Iranian Hackers Deploy SnailResin Malware via Aerospace Industry Dream Job Lure

• Iranian threat actor TA455, also known as APT35, was seen posting fake aerospace jobs to distribute malware.
• The group used cross-nation technique sharing and advanced phishing strategies to deploy the SlugResin backdoor.
• Victims are directed to a domain impersonating a legitimate job recruitment site, where a downloaded ZIP file triggers a malicious DLL.

A campaign orchestrated by the Iranian threat actor TA455 strategically targets the aerospace sector by employing deceptive "dream job" lures to distribute the SnailResin malware, which subsequently activates the SlugResin backdoor. 

ClearSky Cyber Security has uncovered and named the campaign “Iranian Dream Job,” and these findings attribute the malware deployment to a subgroup of the notorious Iranian government cyberwarfare group Charming Kitten APT, also called APT35, Phosphorus or Mint Sandstorm, Ajax Security, and NewsBeef.

The campaign initiates its attack vector through fake recruiting websites and LinkedIn profiles. Unsuspecting victims are directed to download a ZIP file from a domain masquerading as a legitimate job recruitment site. This ZIP file, while appearing harmless, contains an executable file that triggers the malicious DLL file “secur32[.]dll” via DLL side loading.

This campaign's implications are multifaceted.

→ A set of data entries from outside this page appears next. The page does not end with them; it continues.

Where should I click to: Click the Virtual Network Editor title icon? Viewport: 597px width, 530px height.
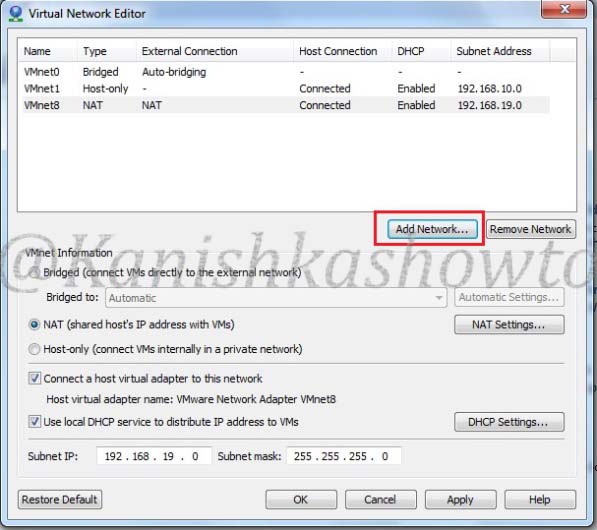click(x=16, y=13)
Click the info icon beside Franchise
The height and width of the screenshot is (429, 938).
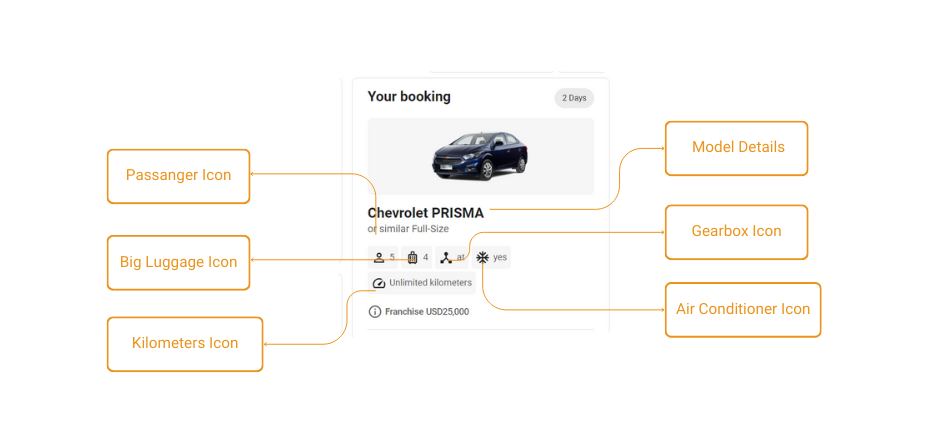(375, 311)
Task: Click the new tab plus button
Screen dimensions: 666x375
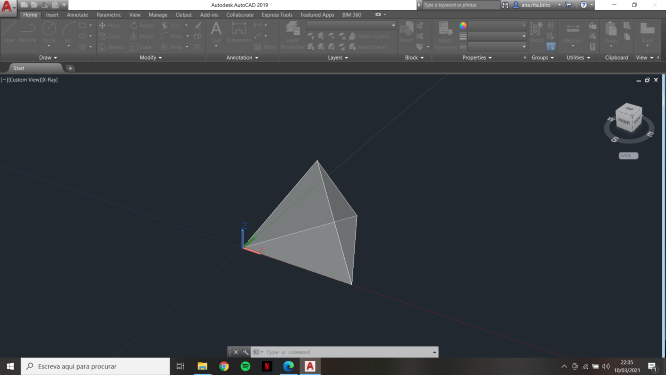Action: pyautogui.click(x=70, y=68)
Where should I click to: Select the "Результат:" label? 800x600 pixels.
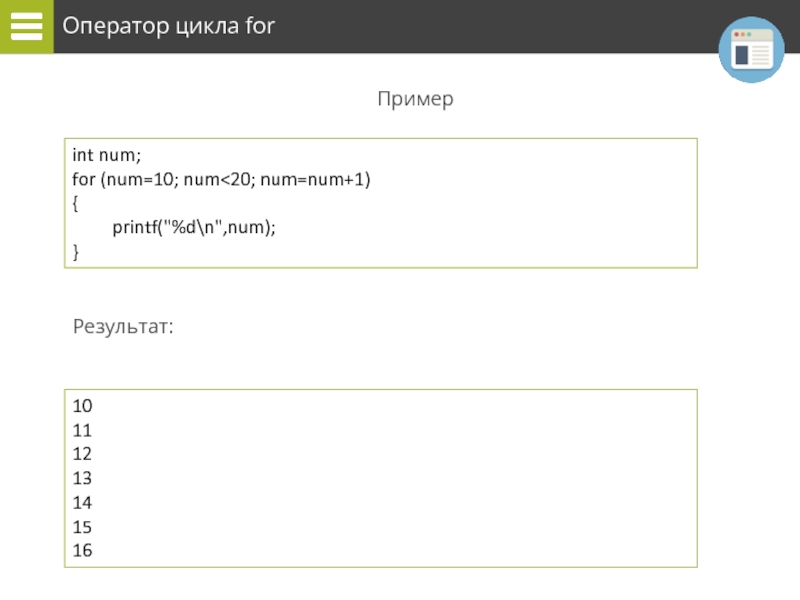123,327
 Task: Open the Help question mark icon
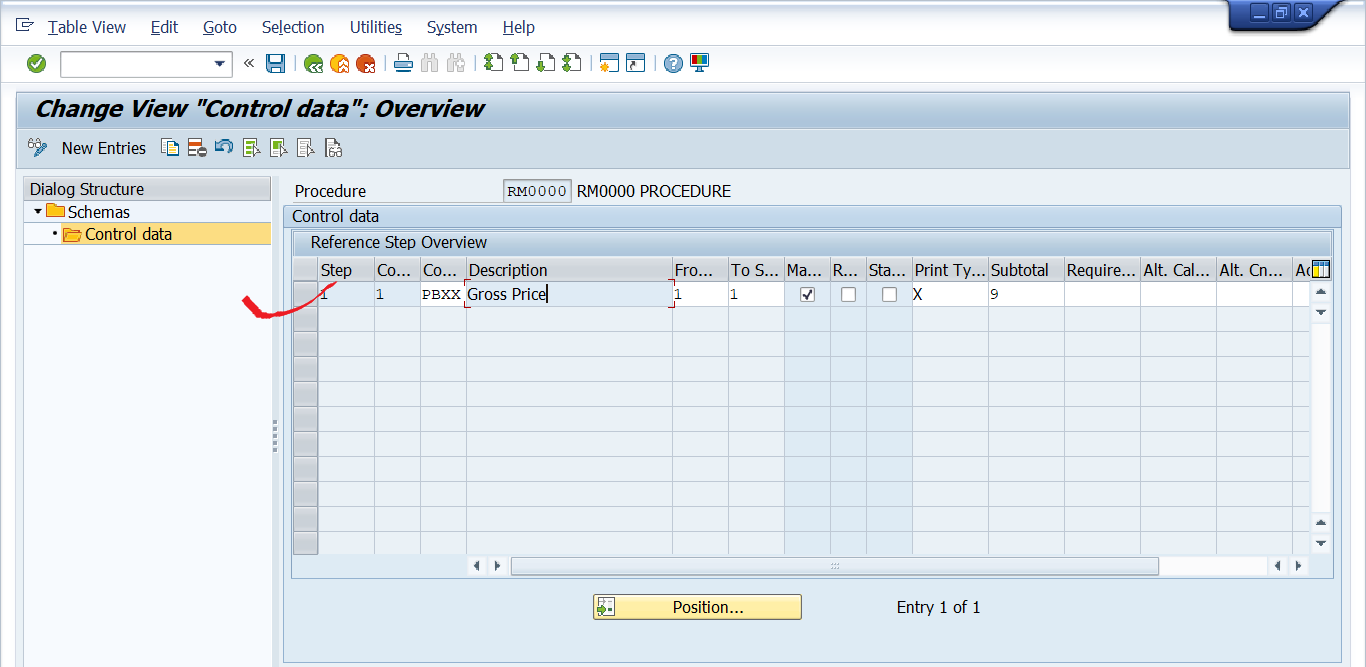point(673,64)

Notably, some cybersecurity firms have identified the malware files as being associated with the North Korean Kimsuky/Lazarus APT group. 

This raises the possibility that either Charming Kitten deliberately impersonates Lazarus to obfuscate its activities – or there is a potential collaboration or sharing of tactics and tools between Iran and North Korea.

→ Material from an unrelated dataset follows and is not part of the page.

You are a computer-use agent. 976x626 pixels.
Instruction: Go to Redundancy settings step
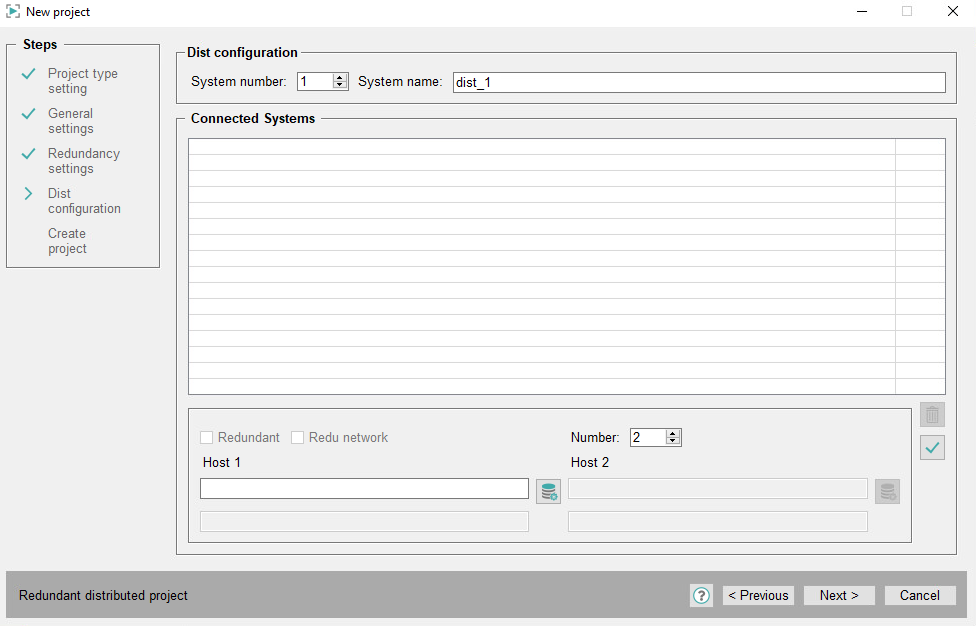pos(83,161)
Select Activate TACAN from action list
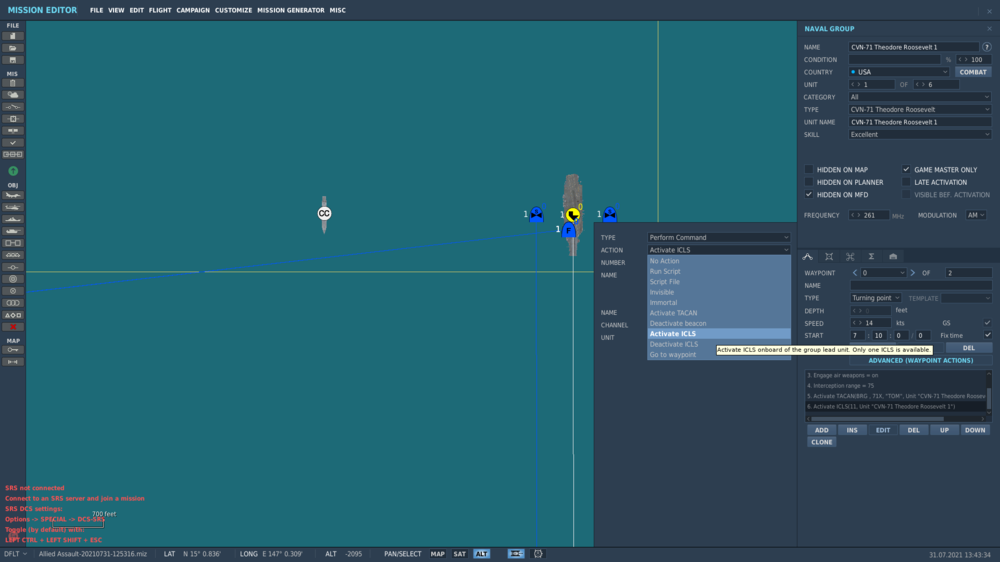 point(674,313)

The campaign has been active since at least September 2023, with prior reports from Mandiant highlighting similar Iranian espionage methods targeting aerospace, aviation, and defense sectors across the Middle East, including Israel and the UAE, as well as Turkey, India, and Albania. 

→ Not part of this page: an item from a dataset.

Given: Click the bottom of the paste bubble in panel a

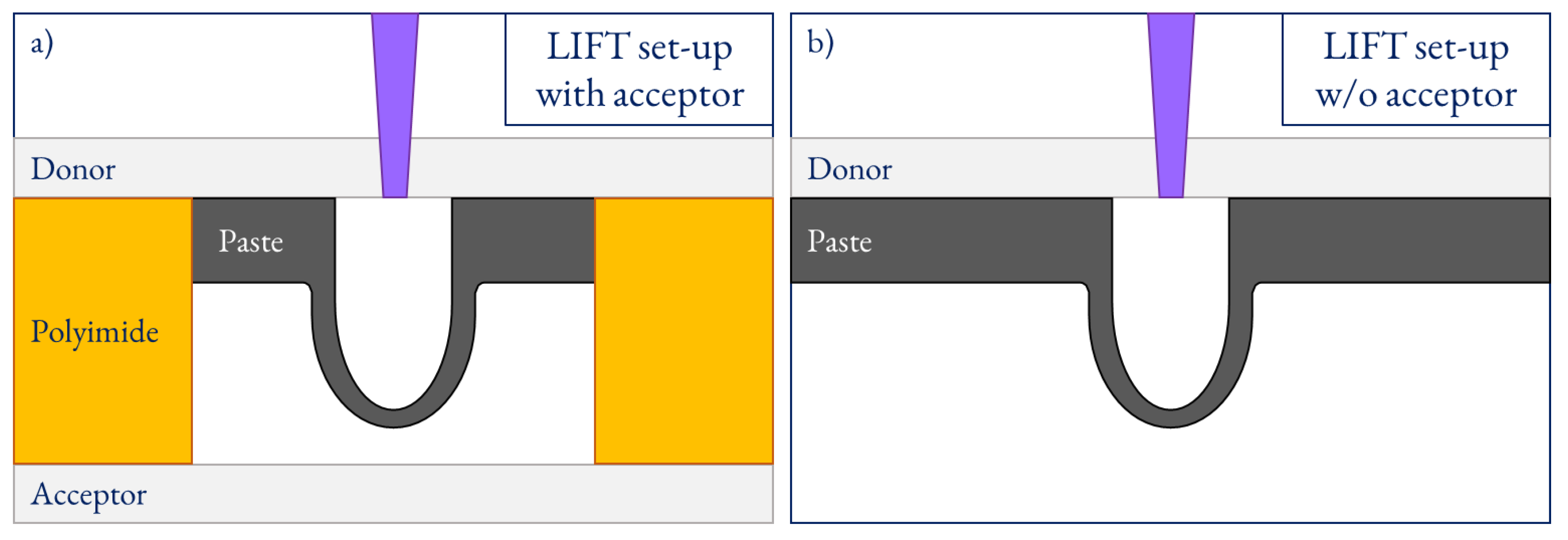Looking at the screenshot, I should 394,418.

ClearSky's latest findings indicate an evolution of tactics, with newer LinkedIn profiles, such as those linked to a fictitious company, “Careers 2 Find,” succeeding previously identified profiles like “1st Employer.”

During the last few months, North Korean threat actors exploited LinkedIn for malware distribution via fake job offers, sometimes targeting cryptocurrency users on LinkedIn specifically.